Can a building be an arena, and at the same time, a stadium and a concert hall? The Saitama Super Arena near Tokyo, attained never met before levels of flexibility and functionality due to a modern system of moving blocks. In 2006, it hosted the World Basketball Championship , which was played on a Mondo surface.
The idea of creating mobile architecture, where components can be enlarged according to the needs of the user, was an argument of discussion in Japan from the '60s, Kisho Kurokawa proposed his theory of metabolism, in which the integrated parts or components in an overall urban or arquitecónico could change in a structured system and expand.
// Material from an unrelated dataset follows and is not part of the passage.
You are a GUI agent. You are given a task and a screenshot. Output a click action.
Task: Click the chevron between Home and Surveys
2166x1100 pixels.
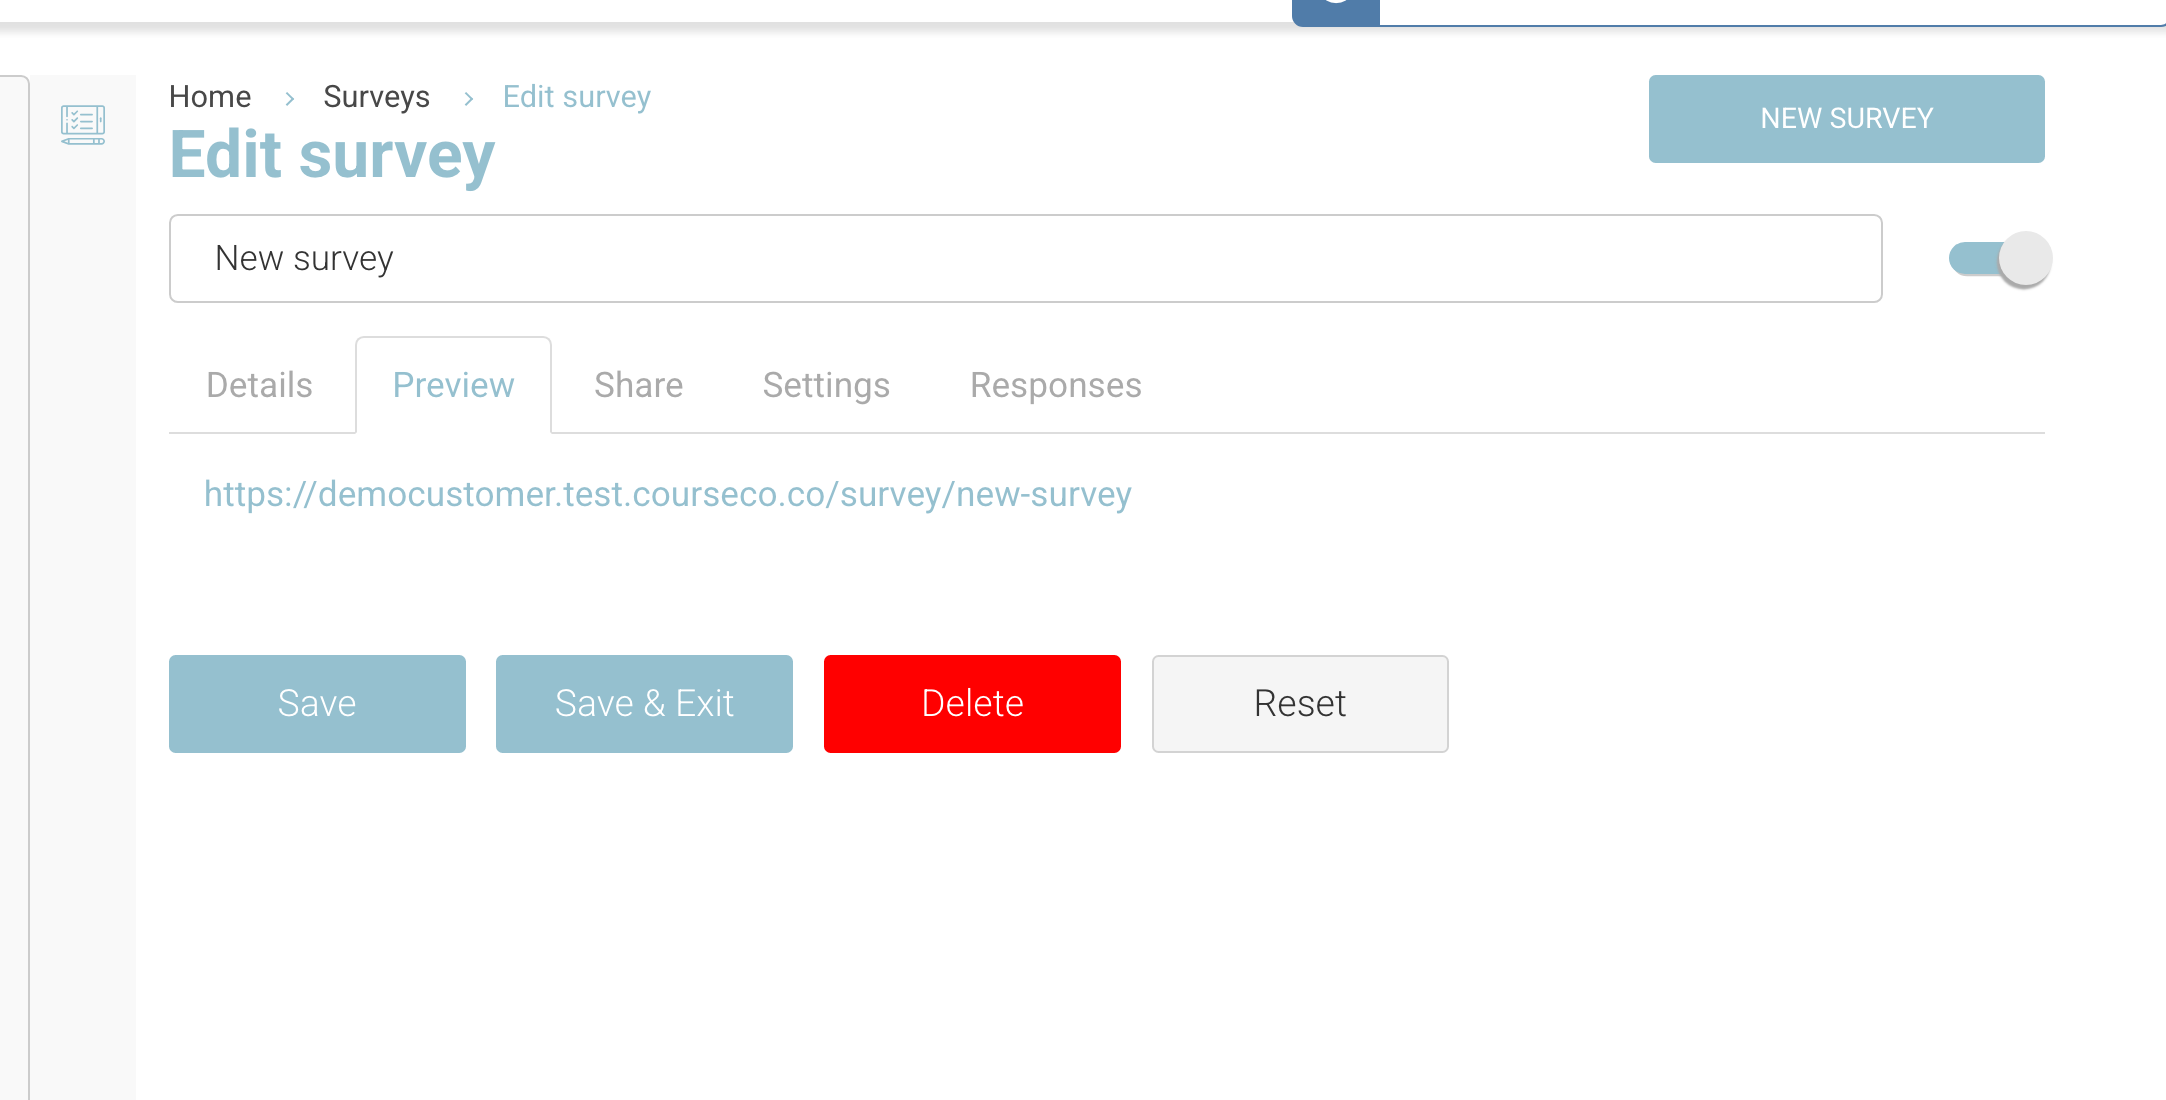(x=289, y=98)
From those ideas the project was born. The work of the architect and designer Dan Meis and Ellerbe Becket, led to the construction of the Saitama Super Arena, a multi-functional area that combines three buildings into one and that stretches the limit on flexibility, with walls, ceilings, seats, and floors that move. The structure, has a gigantic moving section of seats that expands or contracts according to the events that the arena will host. In a few minutes it can be transformed from a stadium accommodating up to 37.000 people, into a auditorium with a capacity for 20,000 spectators or into a concert hall with a capacity of 6,000 seats. This super arena project won the prestigious Business Week/Architectural Record Award for achieving measurable business and organizational goals through the use of design.
The feature that makes the building possible to modify is the block system, that allows the gigantic structure, weighing 15,000 tons and 41 m high, to move a distance of 70 m horizontally, taking with it approx. 9,000 seats and numerous facilities, including toilets. The block system provides the designers with a great variety of layout options with space and seating. The central space is suitable for concerts or trade shows, The installation of artificial turf over the field makes the Saitama Super Arena the first sports venue in Japan equipped especially for American Football. The Arena is the ideal venue for indoor sports such as basketball, tennis, gymnastics, and boxing. In addition it is ideal for a variety of musical events with perfect acoustics. Finally, there is a common space, an area with natural light from outside that provides an open space for various events, from festivals to flea markets. For every event the Saitama Super Arena provides the ideal layout and its design allows it to host simultaneous events.
The Saitama Super Arena in 2006 housed the semi-finals and finals of the FIBA Basketball World Championship, the most prestigious FIBA event held in Japan that year. To equip the arena with the best flooring for such an important event, the organizers of the world championship referred to Mondo. In addition to installing a Fast Break System 2 Wood flooring, an approved removable wooden sports flooring of modular tiles, designed specifically for high-level competitions, Mondo also supplied the electronic scoreboards Pegasus and the four faces & four luminous board frames. The World Championship was won by Spain who won all nine matches, including the final match against Greece. The Bronze medal went to the United States.